How was alternative splicing discovered
Structure and function of spliceosomes
The formation of proteins in cells of higher living beings is a complex, multi-stage process. First, the genetic information for a protein is transcribed from the DNA into a working copy, the precursor messenger RNA (pre-mRNA). However, these RNA copies can only be used for protein production if the internal areas, so-called “introns”, which are not required, have been removed through precise cutting and the information-relevant areas, “exons”, have been re-linked. This maturation process is known as mRNA splicing. Only this mature mRNA can be transported from the cell nucleus into the cytoplasm and used by the ribosomes as a template for the formation of proteins. This exon-intron arrangement offers the organism great advantages: by alternative splicing, i.e. by optionally linking different exons, mRNAs for different proteins can be produced from one gene. Alternative splicing thus represents an additional level of regulation of gene expression, which enormously increases the genetic capacity of higher eukaryotes. This also explains why humans can get by with just over 20,000 protein-coding genes in their genome.
The mRNA splicing reaction takes place in two steps via phosphoester transfer reactions and is brought about in the cell nucleus by the molecular machine of the spliceosome. Spliceosomes are made up of well over 100 proteins and five small RNA molecules (the snRNAs U1, U2, U4, U5 and U6) and are therefore gigantic, very protein-rich nanomachines. Many of these building blocks are organized in stable sub-complexes. So store z. B. approx. 50 spliceosomal proteins with the snRNAs to form RNA protein particles, the snRNPs (small nuclear ribonucleoproteins) U1, U2 and the U4 / U6.U5-tri-snRNP.
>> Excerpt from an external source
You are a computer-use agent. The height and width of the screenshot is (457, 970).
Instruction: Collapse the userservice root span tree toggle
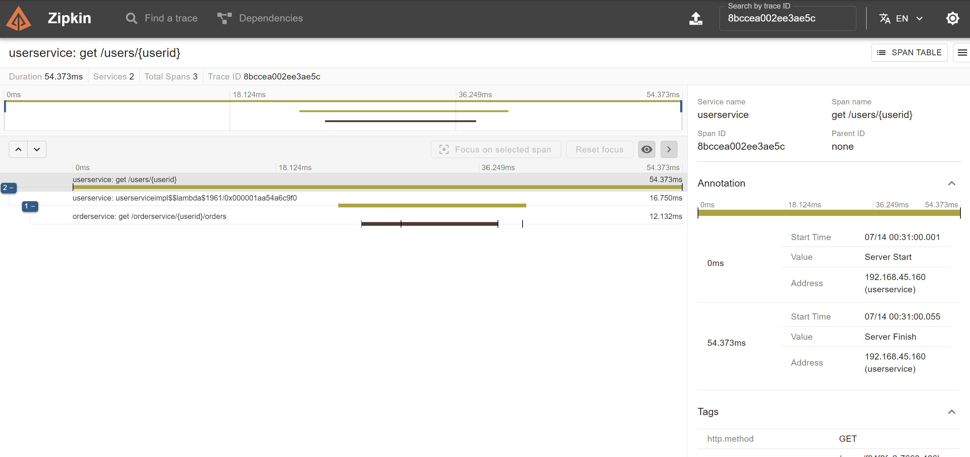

Spliceosomes do not exist in the cell nucleus as prefabricated machines, but are built anew from their building blocks on each intron to be spliced (Fig 1). First, the snRNPs U1 and U2, together with some helper proteins, recognize and bind the beginning and end of an intron. The binding of the U4 / U6.U5-tri-snRNP then leads to the formation of the so-called B complex. However, this multi-mega-dalton complex does not yet have an active catalytic center. Gradual dramatic structural changes of the B-complex spliceosome alter the conformations of the snRNAs and the original biochemical composition of the B-complex. A complex network of RNA-RNA interactions forms between the pre-mRNA and the snRNAs U2, U5 and U6, which is to be regarded as the heart of the catalytic center (Fig. 2). The catalytically activated spliceosome is now able to complete the first step of the splicing reaction, with the formation of the C-complex spliceosome. After the second catalytic step has taken place, the spliceosome together with the excised intron is detached from the mature mRNA and dissociated into its individual parts. Both snRNAs and spliceosomal proteins are essential for the function of the spliceosome. Among other things, they are involved in the detection of the splice points and the formation of the catalytic center. Furthermore, a number of energy-consuming enzymes, so-called RNA helicases, play a decisive role in the gradual rearrangements of the spliceosome (Fig. 1).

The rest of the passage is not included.